How to handle scheduler during DDP training?

mariosconsta · October 30, 2023, 8:18am

I have this function here for a training epoch:

def _run_epoch(self, epoch):
        self.train_data.sampler.set_epoch(epoch)
        self.model.train()

        assert self.model.training == True, "Model is in Eval mode while training"

        for idx, (_, img, fidt_map, point_map) in enumerate(self.train_data):
            img = img.to(self.gpu_id)
            fidt_map = fidt_map.type(torch.FloatTensor).unsqueeze(1).to(self.gpu_id)
            point_map = point_map.type(torch.FloatTensor).unsqueeze(1).to(self.gpu_id)

            output = self.model(img)

            loss = self.binary_fl(output, point_map)

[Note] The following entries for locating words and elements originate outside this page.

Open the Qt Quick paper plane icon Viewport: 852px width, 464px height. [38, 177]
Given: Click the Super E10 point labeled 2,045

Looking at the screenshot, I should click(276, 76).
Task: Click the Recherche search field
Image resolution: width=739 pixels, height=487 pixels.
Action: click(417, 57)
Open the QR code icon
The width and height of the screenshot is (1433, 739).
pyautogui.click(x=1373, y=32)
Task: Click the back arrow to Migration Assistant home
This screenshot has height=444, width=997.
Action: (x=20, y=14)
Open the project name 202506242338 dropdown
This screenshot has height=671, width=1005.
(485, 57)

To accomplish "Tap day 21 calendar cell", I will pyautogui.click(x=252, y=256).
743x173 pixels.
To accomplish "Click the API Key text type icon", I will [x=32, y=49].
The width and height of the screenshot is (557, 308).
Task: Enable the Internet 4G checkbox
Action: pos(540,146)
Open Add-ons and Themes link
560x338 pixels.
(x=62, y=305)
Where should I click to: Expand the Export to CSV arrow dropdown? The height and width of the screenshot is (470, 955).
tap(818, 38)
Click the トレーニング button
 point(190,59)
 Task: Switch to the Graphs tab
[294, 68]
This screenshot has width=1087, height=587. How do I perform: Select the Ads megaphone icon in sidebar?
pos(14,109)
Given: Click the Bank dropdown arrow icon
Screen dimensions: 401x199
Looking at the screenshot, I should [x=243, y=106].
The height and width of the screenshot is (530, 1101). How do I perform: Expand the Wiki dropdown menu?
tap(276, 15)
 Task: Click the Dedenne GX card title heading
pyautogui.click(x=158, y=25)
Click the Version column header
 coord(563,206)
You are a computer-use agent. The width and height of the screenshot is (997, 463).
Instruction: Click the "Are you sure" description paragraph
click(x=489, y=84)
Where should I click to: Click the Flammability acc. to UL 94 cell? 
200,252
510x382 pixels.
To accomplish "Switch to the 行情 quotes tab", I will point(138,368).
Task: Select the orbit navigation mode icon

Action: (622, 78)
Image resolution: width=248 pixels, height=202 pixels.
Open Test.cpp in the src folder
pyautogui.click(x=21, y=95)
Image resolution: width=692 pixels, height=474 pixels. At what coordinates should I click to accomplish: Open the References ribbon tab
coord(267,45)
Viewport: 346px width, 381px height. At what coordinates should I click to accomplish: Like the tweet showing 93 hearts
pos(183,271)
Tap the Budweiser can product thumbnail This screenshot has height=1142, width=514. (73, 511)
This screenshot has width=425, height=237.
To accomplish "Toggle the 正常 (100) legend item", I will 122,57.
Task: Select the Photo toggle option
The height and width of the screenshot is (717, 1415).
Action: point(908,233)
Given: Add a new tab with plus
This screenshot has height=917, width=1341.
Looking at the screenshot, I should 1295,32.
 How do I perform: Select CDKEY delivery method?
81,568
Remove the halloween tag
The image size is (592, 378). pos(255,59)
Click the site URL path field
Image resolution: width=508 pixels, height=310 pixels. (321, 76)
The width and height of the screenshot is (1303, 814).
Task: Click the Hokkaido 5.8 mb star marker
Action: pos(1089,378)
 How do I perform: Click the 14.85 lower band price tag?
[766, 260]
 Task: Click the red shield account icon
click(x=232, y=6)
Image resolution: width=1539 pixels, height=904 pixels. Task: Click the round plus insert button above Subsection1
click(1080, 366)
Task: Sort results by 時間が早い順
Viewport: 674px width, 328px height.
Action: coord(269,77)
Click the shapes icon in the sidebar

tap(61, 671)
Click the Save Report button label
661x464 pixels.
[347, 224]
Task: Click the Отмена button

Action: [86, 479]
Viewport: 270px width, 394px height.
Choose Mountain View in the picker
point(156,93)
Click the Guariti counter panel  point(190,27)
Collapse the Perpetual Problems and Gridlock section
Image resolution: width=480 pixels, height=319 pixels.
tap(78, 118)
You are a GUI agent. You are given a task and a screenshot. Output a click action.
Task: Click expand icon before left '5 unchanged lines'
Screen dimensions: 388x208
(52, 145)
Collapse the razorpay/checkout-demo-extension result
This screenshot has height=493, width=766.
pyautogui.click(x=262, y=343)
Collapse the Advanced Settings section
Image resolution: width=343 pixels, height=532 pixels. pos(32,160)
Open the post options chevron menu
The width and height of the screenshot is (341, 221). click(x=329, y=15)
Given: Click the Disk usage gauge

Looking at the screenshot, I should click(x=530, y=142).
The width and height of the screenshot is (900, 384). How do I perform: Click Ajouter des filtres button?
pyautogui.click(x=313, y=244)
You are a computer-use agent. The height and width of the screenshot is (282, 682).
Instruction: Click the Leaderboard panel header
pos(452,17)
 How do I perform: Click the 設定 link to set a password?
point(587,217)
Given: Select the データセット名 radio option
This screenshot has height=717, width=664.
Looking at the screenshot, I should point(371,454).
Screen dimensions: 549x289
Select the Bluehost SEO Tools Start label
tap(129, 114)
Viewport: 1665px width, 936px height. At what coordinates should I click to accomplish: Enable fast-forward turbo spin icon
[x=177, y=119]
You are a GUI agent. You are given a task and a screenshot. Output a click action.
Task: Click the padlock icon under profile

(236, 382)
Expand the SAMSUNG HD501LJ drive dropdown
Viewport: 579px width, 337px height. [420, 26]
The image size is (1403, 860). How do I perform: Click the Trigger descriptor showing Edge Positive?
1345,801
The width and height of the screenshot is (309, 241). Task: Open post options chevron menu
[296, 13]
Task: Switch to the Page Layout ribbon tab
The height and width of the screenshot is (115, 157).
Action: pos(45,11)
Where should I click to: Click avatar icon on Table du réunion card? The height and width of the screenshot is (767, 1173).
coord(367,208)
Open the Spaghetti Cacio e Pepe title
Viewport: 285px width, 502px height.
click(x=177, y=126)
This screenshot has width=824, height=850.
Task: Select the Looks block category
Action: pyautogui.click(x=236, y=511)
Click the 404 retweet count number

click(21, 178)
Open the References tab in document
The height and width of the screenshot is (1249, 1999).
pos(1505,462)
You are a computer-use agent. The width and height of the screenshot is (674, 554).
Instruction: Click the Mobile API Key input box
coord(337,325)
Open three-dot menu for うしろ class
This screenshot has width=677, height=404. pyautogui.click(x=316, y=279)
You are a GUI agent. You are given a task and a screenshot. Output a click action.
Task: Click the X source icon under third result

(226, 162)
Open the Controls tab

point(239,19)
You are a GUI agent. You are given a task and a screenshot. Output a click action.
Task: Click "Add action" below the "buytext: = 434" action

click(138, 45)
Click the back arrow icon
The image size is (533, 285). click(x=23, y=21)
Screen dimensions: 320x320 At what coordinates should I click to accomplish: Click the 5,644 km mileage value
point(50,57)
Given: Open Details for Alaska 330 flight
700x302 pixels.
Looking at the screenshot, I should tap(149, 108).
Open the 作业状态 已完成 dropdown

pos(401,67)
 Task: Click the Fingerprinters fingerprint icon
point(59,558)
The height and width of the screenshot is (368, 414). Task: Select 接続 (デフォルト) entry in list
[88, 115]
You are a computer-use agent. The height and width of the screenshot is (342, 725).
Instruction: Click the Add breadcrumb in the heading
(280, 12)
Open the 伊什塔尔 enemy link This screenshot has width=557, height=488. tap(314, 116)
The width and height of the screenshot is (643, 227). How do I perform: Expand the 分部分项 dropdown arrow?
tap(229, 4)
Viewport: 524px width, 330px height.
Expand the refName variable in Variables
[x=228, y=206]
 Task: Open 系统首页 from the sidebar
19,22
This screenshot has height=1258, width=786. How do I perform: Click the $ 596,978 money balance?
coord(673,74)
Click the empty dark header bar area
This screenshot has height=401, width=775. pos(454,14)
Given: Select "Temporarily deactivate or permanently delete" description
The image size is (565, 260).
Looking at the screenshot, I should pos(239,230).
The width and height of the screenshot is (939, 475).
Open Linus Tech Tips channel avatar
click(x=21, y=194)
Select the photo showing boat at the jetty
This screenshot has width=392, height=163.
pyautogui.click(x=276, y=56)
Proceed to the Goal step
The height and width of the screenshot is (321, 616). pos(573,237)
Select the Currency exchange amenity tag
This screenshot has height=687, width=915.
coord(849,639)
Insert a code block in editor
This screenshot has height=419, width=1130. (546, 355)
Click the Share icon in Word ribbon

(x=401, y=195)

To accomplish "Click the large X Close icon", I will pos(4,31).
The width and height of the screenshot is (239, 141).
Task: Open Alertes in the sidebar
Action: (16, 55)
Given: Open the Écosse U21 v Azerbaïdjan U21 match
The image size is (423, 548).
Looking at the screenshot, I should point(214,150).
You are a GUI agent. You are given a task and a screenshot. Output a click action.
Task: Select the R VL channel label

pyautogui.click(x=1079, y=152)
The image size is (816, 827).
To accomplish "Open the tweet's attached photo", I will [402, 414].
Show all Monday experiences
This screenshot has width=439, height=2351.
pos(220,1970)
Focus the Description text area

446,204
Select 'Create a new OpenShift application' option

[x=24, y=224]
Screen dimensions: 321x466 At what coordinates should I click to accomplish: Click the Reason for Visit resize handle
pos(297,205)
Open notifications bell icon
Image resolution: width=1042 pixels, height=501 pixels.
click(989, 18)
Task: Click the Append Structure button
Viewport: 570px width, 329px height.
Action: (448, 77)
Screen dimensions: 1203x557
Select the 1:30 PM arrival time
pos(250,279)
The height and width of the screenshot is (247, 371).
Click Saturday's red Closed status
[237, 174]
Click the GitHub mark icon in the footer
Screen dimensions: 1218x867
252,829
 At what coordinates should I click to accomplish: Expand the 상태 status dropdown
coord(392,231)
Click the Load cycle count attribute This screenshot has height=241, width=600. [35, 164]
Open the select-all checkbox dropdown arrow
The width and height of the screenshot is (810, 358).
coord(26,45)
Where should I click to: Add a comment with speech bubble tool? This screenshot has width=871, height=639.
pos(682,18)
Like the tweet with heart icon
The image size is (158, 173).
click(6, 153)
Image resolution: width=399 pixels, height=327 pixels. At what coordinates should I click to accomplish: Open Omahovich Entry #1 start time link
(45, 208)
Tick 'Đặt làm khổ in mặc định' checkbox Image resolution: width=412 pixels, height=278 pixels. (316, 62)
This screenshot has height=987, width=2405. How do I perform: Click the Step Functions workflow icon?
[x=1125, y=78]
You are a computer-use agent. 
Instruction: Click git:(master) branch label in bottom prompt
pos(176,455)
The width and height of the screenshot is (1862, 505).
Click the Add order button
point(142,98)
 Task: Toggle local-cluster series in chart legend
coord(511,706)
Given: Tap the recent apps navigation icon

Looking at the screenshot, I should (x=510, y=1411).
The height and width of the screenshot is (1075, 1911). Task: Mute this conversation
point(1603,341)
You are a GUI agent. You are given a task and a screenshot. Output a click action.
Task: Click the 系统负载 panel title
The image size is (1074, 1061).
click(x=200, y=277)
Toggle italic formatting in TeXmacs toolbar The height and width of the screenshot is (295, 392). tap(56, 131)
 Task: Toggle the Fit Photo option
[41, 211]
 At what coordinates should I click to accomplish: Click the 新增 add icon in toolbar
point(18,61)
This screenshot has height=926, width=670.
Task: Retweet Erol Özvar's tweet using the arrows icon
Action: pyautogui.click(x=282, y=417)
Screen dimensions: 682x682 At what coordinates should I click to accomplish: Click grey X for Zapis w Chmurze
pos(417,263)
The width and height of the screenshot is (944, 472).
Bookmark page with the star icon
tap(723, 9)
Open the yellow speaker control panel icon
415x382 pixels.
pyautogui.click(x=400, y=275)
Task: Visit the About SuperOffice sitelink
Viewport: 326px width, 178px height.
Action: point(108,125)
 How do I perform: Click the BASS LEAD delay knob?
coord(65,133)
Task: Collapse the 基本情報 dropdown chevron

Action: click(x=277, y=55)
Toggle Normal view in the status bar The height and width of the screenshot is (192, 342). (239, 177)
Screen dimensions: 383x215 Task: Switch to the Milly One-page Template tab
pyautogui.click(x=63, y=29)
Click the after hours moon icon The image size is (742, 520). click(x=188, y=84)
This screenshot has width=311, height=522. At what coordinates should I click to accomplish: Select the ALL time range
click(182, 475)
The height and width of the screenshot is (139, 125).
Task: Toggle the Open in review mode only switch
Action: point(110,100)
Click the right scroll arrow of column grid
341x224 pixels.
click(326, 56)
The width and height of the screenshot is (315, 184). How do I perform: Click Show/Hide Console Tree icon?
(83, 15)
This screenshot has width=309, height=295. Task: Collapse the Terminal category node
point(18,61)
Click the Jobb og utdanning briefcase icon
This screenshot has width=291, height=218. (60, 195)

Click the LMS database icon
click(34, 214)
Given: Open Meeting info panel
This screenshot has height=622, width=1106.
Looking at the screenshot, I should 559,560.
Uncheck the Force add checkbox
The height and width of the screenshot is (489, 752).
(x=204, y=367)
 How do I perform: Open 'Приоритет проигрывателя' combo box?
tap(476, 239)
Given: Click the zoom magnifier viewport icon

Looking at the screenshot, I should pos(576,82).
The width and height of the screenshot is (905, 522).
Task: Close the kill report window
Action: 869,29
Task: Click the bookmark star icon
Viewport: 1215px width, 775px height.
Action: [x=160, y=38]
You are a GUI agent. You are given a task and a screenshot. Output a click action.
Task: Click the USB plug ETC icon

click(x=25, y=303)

            self.optimizer.zero_grad()
            loss.backward()
            self.optimizer.step()

And this training loop:

    def train(self, max_epochs: int):
        for epoch in range(self.start_epoch, max_epochs):
            self._run_epoch(epoch=epoch)
            self.scheduler.step()
            self.writer.add_scalar(
                "Learning Rate", self.optimizer.param_groups[0]["lr"], epoch
            )

This is the scheduler:

    scheduler = CosineAnnealingLR(
        optimizer, T_max=args["epochs"], eta_min=args["eta_min"], verbose=False
    )

The reason I set T_max equal to epochs is because I want this curve:

The above LR curve is from using DP training. When I switch to DDP this happens:

Which is really weird.

Check these values here:

The learning rate at epoch 660 goes crazy…

Does anyone know why this is happening?